Comprendre le précepte de Louis Amiable.
Dans un tel contexte, il est intéressant d'observer que l'un des préceptes qui nous sert à conclure nos travaux : "Répandre à l'extérieur les vérités acquises" est l'héritage de Louis Amiable et de sa réforme du rituel !
Lors de sa révision (au sens propre du terme) du rituel du Rite Français, Louis Amiable fit entamer une rationalisation positiviste intransigeante. Alors que ses innovations visaient à restaurer le rite français dans les frontières de la raison héritée de la philosophie des Lumières, elles s'affranchissaient des "augustes fadaises" dénoncées par D'Holbach, le Vénérable de la loge des "Neuf Soeurs".
Ces curiosités pseudo-symboliques qui n'avaient d'autres buts que de perdre la maçonnerie dans les marais de l'irrationel, ce que certains "manuels" de symbolâtrie, distribués (aujourd'hui encore !) aux apprentis par quelques loges en mal de catéchisme, distillent jusqu'à la nausée... et de l'éloigner de ce que lui prescrira ultérieurement le règlement général, à savoir "l'amélioration matérielle et morale, le perfectionnement intellectuel et social de l'Humanité" !
Néanmoins, ce précepte par lequel nous terminons nos travaux et selon lequel nous nous fixons notre ligne de conduite jusqu'aux prochains, est hérité de cette révision- là ! Il définit l'engagement des francs-maçons libéraux adogmatiques. Il atteste de l'originalité de la démarche de la maçonnerie héritée du siècle des Lumières...
Assumer cet héritage.
C'est là le devoir des francs-maçons, Soeurs et Frères, libéraux. C'est là le rendez-vous de chacune des loges de la franc-maçonnerie libérale. Ce qui sous entend que ces loges assument leur devoir de travailler à cette "amélioration matérielle et sociale". Qu'elles inscrivent dans leurs travaux des réflexions sur les évènements qui percutent les valeurs humanistes, les initiatives qui visent à en modifier les conditions d'exercice. Bref, des loges qui acceptent de se coltiner avec les aléas de la vie sociale...
Voilà qui pourrait nous faire rompre avec la contamination du déclinisme.
Le peut-on tout en respectant la tradition maçonnique ?
C'est l'objection que nous lance les "Réguliers", en opinant de l'incompatibilité. Pour eux, le non respect de l'interdiction d'évoquer les sujets politiques, sociétaux, suffit à faire perdre la qualité de franc-maçon... Pour eux, nous ne serions pas francs-maçons. Et cela dure depuis 1913, date de la création de la Grande Loge Nationale Française... Et pourtant, en 2014, une lueur d'espoir est apparue pour dissiper la brouille qui perdure depuis 103 années !

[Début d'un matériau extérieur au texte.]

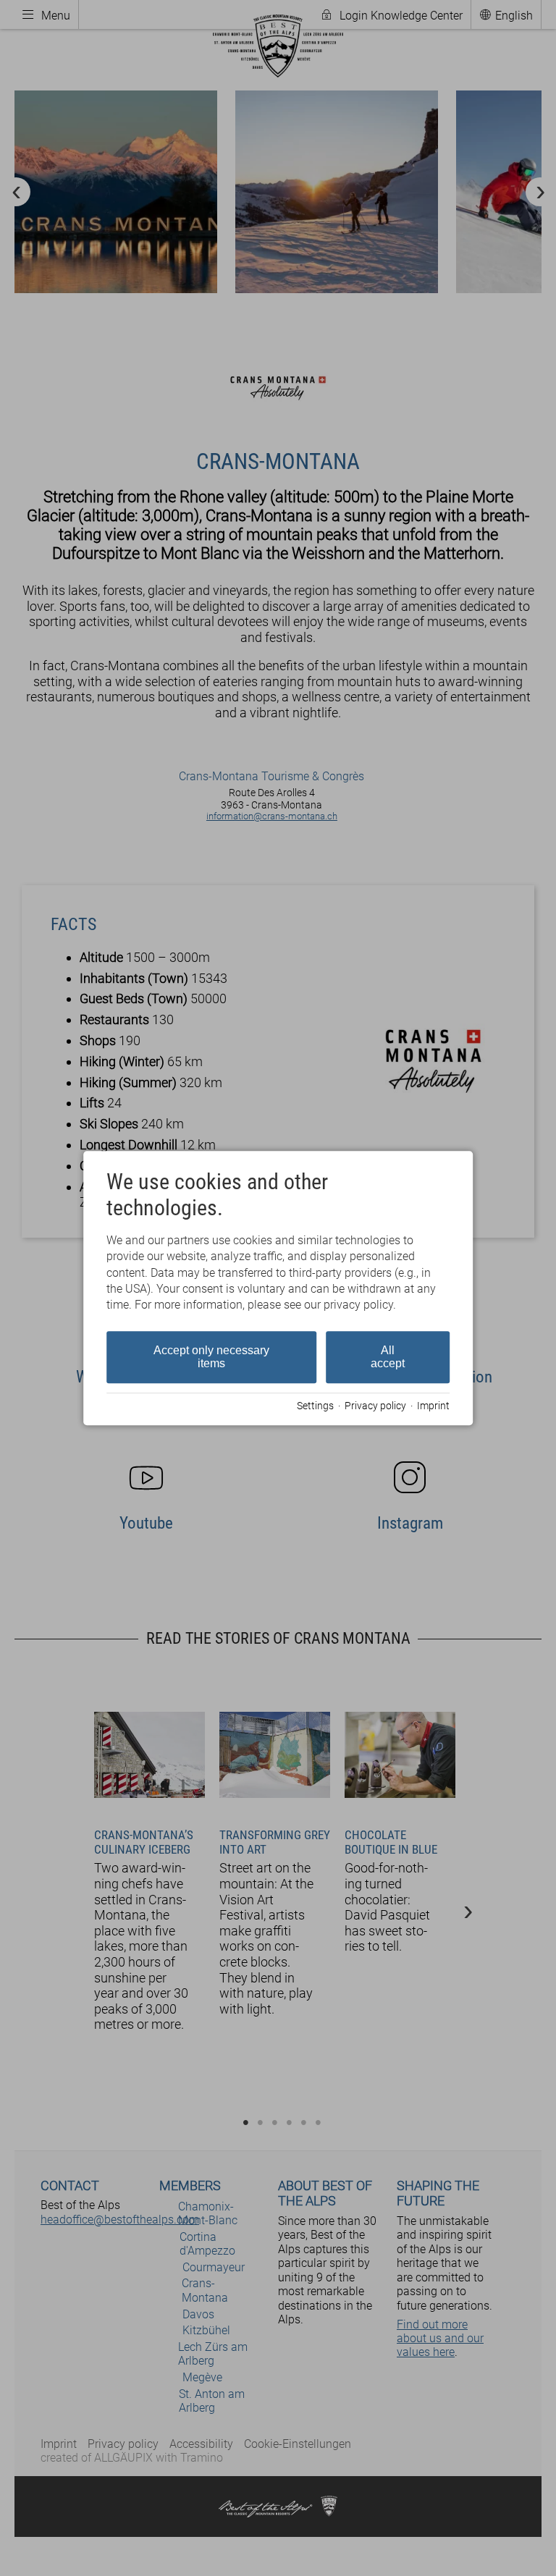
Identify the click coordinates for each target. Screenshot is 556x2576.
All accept (388, 1356)
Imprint (433, 1405)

La tradition et l'histoire.
La GLNF s'est fait récemment construire un siège rue Christine de Pisan. C'est beau et c'est neuf !
Le GODF possède son siège rue Cadet depuis le Prince Murat qui l'en dota en 1853, lors de sa Grande Maîtrise. C'est plus d'un siècle et demi d'histoire avec les traces des grandes évolutions de la franc-maçonnerie française.

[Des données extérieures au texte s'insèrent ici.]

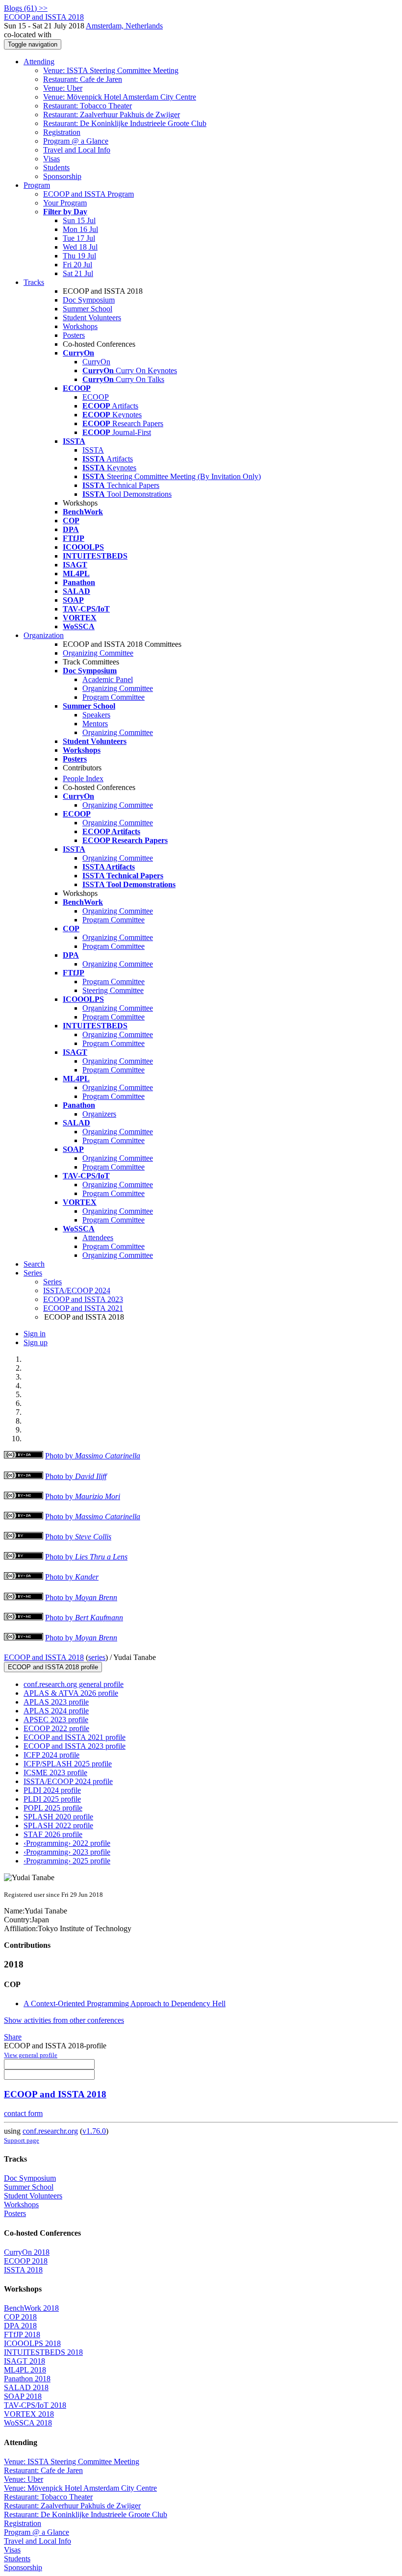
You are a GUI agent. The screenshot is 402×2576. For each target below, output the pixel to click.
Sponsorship (62, 176)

Un ami blogueur maçonnique a résumé cette situation en disant que le GODF a l'histoire sans la tradition et la GLNF la Tradition sans l'histoire !
Cela pourrait rendre compte du schisme de 1877, concrétisé en 1913 par la création de la GLNF si le musée de la franc-maçonnerie, rue Cadet, n'attestait au contraire de la conservation de la tradition maçonnique depuis l'arrivée sur le continent de la franc-maçonnerie à partir de 1728...
Il résume surtout le trajet que doivent désormais parcourir les membres de ces deux obédiences depuis que leurs Grands-Maîtres, Daniel Keller et Jean-Pierre Servel, ont décidé de faire oeuvre d'intelligence conjuguée pour inaugurer les indispensables opérations de rapprochement.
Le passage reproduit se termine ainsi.